I've read Dave's guide and recommended mix ratio of 1:10. I decided to be cautious and mix it 1:20. I have read numerous threads on DetailingWorld about it dulling surfaces, so I wanted to be cautious.

I think that its cleaning ability (certainly at this ratio 1:20) was poor. Yes it removed the light brake dust etc., but it didn't dissolve or remove the baked on tar/dirt spots where the wheel spokes meet the wheel rim. Also, it did indeed appear to dull the surface of the wheel and the red calipers on our Golf GTi Anniversary.

Because of the "dulling" I'd be reluctant to use it at a stronger mix ratio.

So if you have any further advise or tips Dave I'd appreciate it. Otherwise my 10Ltrs of Viro-sol will be up for sale! 

AL


----------



## Jac-in-a-Box (Nov 9, 2002)

Good to see you here Al 

Sticky thread at top of this section might be useful and will tell you what you need to know!

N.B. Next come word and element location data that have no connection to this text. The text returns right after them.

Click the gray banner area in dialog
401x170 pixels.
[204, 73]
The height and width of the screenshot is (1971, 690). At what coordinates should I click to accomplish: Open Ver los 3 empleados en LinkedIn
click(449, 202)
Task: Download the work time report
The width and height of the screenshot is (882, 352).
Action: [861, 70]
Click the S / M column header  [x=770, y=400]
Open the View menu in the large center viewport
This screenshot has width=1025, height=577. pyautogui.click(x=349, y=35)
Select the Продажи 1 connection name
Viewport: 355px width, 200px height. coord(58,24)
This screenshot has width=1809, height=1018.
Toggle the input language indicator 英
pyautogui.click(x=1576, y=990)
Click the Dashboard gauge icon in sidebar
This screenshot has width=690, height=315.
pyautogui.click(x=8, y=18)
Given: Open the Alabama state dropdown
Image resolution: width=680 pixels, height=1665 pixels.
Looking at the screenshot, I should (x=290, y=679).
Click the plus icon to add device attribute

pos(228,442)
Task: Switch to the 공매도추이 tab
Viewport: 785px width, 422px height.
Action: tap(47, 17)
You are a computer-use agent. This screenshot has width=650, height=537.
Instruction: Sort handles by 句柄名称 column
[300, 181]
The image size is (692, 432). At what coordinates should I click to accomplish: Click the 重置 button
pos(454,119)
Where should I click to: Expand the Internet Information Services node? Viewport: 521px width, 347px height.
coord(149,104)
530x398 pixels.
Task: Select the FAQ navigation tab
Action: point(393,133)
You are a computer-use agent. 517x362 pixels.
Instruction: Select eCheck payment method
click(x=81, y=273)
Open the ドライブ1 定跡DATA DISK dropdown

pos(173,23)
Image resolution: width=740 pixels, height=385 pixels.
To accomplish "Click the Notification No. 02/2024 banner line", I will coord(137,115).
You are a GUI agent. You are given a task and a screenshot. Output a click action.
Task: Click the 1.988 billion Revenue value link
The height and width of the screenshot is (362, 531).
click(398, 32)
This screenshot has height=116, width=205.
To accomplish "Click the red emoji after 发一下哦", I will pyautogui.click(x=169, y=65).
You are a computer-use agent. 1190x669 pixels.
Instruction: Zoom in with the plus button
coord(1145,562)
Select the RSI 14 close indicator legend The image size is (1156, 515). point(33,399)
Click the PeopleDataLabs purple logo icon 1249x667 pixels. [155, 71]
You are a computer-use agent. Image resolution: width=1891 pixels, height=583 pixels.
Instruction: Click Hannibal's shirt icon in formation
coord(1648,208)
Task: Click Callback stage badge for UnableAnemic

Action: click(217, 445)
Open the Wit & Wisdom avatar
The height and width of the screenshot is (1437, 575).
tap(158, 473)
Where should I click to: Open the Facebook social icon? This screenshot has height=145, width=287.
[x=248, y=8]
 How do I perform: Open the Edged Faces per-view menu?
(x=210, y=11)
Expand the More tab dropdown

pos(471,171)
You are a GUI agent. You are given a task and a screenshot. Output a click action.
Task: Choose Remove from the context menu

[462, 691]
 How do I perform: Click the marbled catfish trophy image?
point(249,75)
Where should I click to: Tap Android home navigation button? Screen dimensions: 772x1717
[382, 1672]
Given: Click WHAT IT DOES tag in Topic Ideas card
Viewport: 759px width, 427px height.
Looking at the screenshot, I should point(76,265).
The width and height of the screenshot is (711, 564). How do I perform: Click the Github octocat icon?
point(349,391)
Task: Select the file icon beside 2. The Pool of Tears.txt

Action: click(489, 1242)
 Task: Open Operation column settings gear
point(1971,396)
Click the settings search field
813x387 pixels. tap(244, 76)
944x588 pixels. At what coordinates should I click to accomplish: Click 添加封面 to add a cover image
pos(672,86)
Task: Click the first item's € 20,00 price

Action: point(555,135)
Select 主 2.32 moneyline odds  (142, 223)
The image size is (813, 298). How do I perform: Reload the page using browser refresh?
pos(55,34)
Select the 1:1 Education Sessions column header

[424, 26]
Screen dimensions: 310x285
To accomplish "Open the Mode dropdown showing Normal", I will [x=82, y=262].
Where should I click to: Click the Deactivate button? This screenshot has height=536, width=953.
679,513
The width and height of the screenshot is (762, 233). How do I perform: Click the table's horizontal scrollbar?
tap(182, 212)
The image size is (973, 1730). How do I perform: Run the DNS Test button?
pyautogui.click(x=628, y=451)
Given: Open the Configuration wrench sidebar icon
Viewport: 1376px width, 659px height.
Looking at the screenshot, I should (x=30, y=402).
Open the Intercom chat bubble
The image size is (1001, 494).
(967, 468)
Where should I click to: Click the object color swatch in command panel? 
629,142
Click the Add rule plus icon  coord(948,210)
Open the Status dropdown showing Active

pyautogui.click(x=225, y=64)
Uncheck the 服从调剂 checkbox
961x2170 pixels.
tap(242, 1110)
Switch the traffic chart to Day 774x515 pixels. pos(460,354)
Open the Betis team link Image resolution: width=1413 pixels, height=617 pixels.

http://www.********.co.uk/ttforumbbs/vi ... p?t=115764

As for the dulling; when used neat for heavily soiled wheels, I've seen one or two instances where the Silver paint has not been quite as bright as it should be. 
However, this dulling is not permanent and is easily removed with something like a gentle paint cleaner.
I've not seen it on any Audi/VAG wheels, nor heard anyone from here, or any other VAG forum, saying this and there must be 100's of people using this stuff with no problems.

Some poor quality replica wheels are the only wheels I've seen this dulling on.

I really don't pay too much attention to what's said on the likes of retailing world - I mean detailing world :wink: 
A few vested interests at play over there who would rather sell purpose made wheel cleaners at 3 or 4 times the cost of Virisol being a little mischevious?...speculative comment of course!

Even if you don't want to use the Virosol on your wheels, it still has other uses...mats, wheel arches, squirt it up your exhaust - a versatile, cheap and effective product; stick with it.

Dave


----------



## AL_B (Jun 19, 2002)

Thanks Dave.

I will continue to experiment, with Virosol

AL


----------